The use of large language models in detecting Chinese ultrasound report errors

NPJ Digit Med. 2025 Jan 28;8(1):66. doi: 10.1038/s41746-025-01468-7.

Abstract

This retrospective study evaluated the efficacy of large language models (LLMs) in improving the accuracy of Chinese ultrasound reports. Data from three hospitals (January-April 2024) including 400 reports with 243 errors across six categories were analyzed. Three GPT versions and Claude 3.5 Sonnet were tested in zero-shot settings, with the top two models further assessed in few-shot scenarios. Six radiologists of varying experience levels performed error detection on a randomly selected test set.
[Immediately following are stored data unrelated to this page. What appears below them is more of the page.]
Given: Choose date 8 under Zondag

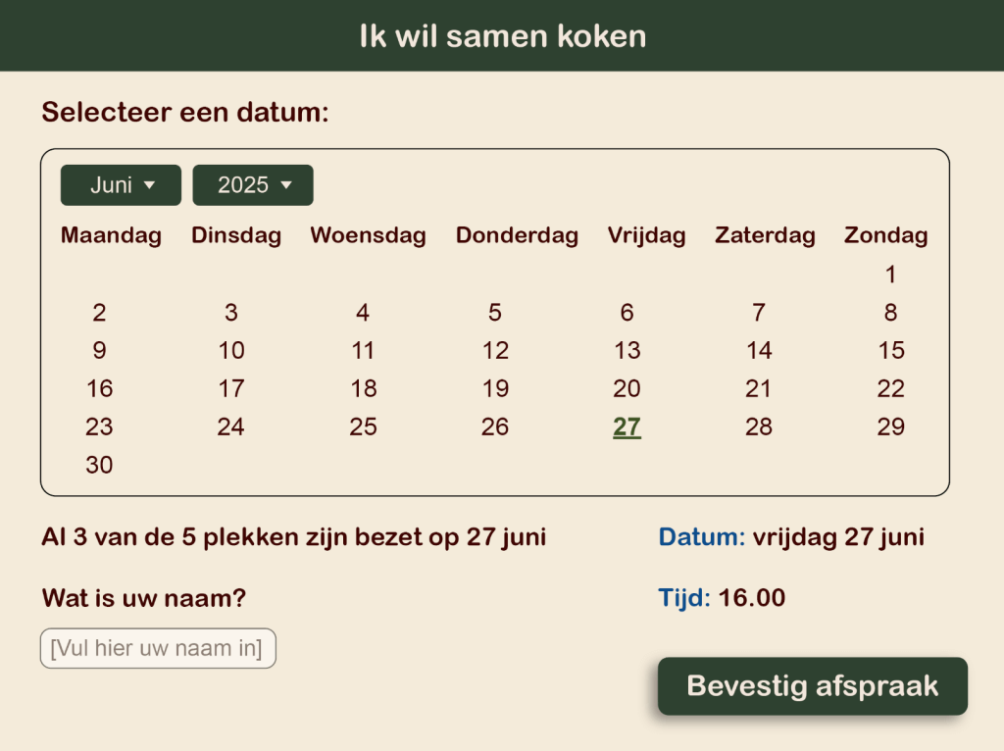Looking at the screenshot, I should click(x=890, y=313).

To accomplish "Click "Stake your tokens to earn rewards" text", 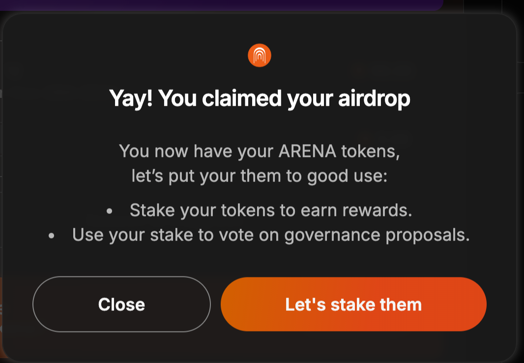I will point(270,211).
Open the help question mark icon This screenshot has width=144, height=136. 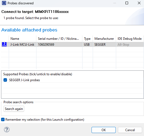7,130
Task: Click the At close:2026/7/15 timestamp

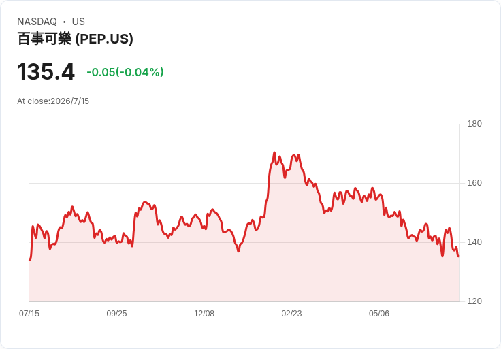Action: tap(53, 101)
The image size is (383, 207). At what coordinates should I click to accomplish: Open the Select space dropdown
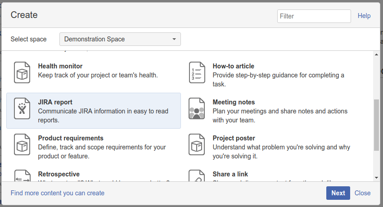click(x=120, y=39)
In zero-shot setting, Claude 3.5 Sonnet and GPT-4o achieved the highest error detection rates (52.3% and 41.2%, respectively). In few-shot, Claude 3.5 Sonnet outperformed senior and resident radiologists, while GPT-4o excelled in spelling error detection. LLMs processed reports faster than the quickest radiologist (Claude 3.5 Sonnet: 13.2 s, GPT-4o: 15.0 s, radiologist: 42.0 s per report). This study demonstrates the potential of LLMs to enhance ultrasound report accuracy, outperforming human experts in certain aspects.